Latest Project - ESP8266 + MQTT

1 Comment January 11, 2016

It has been quite a while since I have posted anything, so I may as well post about the last project I’ve been working on to limber up my fingers some.

I picked up a couple of NodeMCU ESP8266 boards from Amazon for about 9$ – I wasn’t 100% sure they would work for what I wanted, but for less than 10$ I was willing to risk it.

They are designed around the NodeMCU  firmware using Lua to develop IoT applications – but I have a limited amount of time to learn and re-learn languages and I’m pretty familiar with the Arduino environment. 

Stepping back a bit…

A few months ago when I was using the environment to program ATTiny85 chips for a Blinkenlights art project, I came across the Arduino core for ESP8266 and realized that it was pretty close to the point where I could skip talking to the ESP by AT commands or trying to make an old-school SLIP connection to the internet through it I could just program it directly…

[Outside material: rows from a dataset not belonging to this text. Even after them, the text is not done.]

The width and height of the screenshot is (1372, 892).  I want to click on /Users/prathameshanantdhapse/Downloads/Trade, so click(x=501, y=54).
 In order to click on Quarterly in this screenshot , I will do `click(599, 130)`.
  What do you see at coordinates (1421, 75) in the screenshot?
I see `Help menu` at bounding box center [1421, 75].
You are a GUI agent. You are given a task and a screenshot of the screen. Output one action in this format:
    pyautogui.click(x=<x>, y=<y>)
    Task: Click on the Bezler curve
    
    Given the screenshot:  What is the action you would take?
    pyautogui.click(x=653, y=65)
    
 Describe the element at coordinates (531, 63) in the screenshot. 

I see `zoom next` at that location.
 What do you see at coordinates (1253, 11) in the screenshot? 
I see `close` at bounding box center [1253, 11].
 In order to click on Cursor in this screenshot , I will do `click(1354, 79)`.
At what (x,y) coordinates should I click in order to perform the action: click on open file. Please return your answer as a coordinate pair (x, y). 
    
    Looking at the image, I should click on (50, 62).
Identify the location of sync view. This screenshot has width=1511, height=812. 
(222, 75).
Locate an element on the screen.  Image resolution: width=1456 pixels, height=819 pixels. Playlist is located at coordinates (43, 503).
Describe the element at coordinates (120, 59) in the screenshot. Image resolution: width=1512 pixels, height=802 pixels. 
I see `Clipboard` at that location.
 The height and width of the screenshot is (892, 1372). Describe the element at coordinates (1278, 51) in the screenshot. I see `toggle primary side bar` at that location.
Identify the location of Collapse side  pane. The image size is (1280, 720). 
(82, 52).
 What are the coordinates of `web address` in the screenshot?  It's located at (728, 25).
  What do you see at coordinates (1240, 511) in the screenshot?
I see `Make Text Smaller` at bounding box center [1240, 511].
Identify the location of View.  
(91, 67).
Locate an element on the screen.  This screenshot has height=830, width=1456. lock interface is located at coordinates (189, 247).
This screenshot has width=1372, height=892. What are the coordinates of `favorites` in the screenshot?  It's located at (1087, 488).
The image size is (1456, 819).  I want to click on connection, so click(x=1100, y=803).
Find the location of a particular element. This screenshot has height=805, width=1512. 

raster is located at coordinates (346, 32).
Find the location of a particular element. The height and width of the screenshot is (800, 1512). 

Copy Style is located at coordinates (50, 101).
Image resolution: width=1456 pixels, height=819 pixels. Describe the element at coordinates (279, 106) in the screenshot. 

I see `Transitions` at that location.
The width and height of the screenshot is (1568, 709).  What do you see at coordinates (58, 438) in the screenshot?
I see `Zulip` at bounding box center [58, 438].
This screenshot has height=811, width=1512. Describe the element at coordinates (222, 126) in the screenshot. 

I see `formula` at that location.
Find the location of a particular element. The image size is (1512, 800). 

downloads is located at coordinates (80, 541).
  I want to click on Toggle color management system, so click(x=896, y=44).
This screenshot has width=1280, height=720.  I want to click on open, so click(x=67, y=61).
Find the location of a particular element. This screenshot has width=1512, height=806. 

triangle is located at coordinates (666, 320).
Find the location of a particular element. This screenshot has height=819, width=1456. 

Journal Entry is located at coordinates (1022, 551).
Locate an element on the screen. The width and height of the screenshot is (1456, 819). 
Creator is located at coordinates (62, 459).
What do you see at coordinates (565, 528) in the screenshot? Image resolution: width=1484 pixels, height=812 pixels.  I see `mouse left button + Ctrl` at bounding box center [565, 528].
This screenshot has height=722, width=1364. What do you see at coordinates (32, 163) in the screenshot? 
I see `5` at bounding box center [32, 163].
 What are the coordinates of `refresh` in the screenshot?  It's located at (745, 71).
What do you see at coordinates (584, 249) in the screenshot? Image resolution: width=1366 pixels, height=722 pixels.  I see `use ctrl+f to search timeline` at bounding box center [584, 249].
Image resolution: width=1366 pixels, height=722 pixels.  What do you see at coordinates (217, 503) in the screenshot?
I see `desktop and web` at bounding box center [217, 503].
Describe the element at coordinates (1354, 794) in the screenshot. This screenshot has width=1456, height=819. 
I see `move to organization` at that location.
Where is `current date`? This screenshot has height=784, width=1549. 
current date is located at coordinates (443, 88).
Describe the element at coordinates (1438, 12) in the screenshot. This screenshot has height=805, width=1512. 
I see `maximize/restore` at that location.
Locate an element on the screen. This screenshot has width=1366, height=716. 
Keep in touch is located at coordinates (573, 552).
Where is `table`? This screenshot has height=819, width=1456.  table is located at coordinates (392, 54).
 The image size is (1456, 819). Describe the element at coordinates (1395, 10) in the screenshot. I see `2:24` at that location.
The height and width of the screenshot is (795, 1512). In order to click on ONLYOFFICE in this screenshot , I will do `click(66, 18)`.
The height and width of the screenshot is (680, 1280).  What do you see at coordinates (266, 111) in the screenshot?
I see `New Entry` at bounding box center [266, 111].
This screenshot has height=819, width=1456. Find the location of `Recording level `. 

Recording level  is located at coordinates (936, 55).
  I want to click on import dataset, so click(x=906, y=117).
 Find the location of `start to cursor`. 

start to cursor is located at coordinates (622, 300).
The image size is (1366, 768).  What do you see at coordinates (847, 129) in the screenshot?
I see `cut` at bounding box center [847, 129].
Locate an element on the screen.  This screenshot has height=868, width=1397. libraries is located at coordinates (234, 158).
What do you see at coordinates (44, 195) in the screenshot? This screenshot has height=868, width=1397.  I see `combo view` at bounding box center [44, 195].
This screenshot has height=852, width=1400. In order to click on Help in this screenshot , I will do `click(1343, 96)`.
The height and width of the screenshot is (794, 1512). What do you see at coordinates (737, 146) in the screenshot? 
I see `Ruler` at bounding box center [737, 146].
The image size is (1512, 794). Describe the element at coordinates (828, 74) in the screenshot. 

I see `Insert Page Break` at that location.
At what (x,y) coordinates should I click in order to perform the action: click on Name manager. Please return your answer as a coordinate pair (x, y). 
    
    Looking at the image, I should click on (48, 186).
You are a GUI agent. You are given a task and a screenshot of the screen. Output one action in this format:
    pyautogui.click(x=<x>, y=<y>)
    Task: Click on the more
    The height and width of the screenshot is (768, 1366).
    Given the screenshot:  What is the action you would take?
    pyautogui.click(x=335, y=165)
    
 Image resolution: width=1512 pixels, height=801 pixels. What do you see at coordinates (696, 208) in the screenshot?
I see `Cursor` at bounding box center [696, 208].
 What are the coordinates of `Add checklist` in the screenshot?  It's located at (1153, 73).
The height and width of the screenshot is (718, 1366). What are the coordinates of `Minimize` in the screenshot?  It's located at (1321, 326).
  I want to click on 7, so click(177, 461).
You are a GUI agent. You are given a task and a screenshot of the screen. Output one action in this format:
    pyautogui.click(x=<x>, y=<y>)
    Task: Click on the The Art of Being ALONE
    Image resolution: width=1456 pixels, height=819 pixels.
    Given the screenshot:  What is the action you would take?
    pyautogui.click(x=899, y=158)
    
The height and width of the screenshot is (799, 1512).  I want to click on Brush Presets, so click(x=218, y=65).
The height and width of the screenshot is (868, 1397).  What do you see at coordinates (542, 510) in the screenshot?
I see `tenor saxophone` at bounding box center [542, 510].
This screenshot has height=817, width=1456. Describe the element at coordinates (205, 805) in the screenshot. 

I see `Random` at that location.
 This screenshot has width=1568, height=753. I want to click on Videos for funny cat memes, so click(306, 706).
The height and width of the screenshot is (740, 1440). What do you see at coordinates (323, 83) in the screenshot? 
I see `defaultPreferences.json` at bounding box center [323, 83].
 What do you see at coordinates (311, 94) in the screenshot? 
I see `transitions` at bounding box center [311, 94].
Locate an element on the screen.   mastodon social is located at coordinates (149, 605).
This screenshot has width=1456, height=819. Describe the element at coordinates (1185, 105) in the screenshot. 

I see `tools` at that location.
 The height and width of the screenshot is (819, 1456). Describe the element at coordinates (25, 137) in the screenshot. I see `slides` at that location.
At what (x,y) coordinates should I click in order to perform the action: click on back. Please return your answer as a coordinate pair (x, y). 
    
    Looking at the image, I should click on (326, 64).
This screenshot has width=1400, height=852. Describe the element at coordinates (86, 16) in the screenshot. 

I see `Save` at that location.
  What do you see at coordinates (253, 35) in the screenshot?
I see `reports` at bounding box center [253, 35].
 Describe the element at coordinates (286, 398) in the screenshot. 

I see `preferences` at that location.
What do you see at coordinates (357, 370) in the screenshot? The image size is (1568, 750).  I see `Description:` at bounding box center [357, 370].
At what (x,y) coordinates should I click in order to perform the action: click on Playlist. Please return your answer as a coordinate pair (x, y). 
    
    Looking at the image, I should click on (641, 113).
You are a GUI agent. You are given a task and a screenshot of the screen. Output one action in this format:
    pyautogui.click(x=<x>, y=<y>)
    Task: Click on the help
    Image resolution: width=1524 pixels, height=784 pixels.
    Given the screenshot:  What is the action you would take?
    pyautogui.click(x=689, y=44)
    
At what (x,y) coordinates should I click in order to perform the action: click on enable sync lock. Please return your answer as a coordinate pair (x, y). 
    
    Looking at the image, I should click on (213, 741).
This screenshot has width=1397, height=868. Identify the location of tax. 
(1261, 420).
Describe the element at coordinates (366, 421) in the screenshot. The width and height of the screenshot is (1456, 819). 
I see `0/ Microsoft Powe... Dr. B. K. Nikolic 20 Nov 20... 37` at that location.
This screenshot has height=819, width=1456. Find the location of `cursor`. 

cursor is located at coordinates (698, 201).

I had a few requirements that I wanted for the project:

1 - It should start up in Access Point mode and the Wi-Fi should be configurable via a Web Page

2 – Once it has been configured, it should still be accessible on the network to see / change it’s configuration

3 – Use MQTT as my communication protocol between a central server and one or more of my nodes.

… – make it do something interesting,

#N – Security – Really, this shouldn’t be an afterthought

…But at a certain point I realized that I was concentrating to had on the particular point that I couldn’t even get started… I’m probably making a mistake – but since I don’t intend this to be a commercial product or something that I’m going to be running a nuclear or medical device on – that for now, I’ll just keep it in mind and make sure that it is addressed as I go.

Birth of a DataMote…

Getting started was interesting – there were a lot of fits and starts, attempts and test and trying to figure out how to make a web page appear and switch between AP and station Modes and just generally trying to get familiar with the inner workings of the ESP – but not really making much head way on #’s 1 and 2.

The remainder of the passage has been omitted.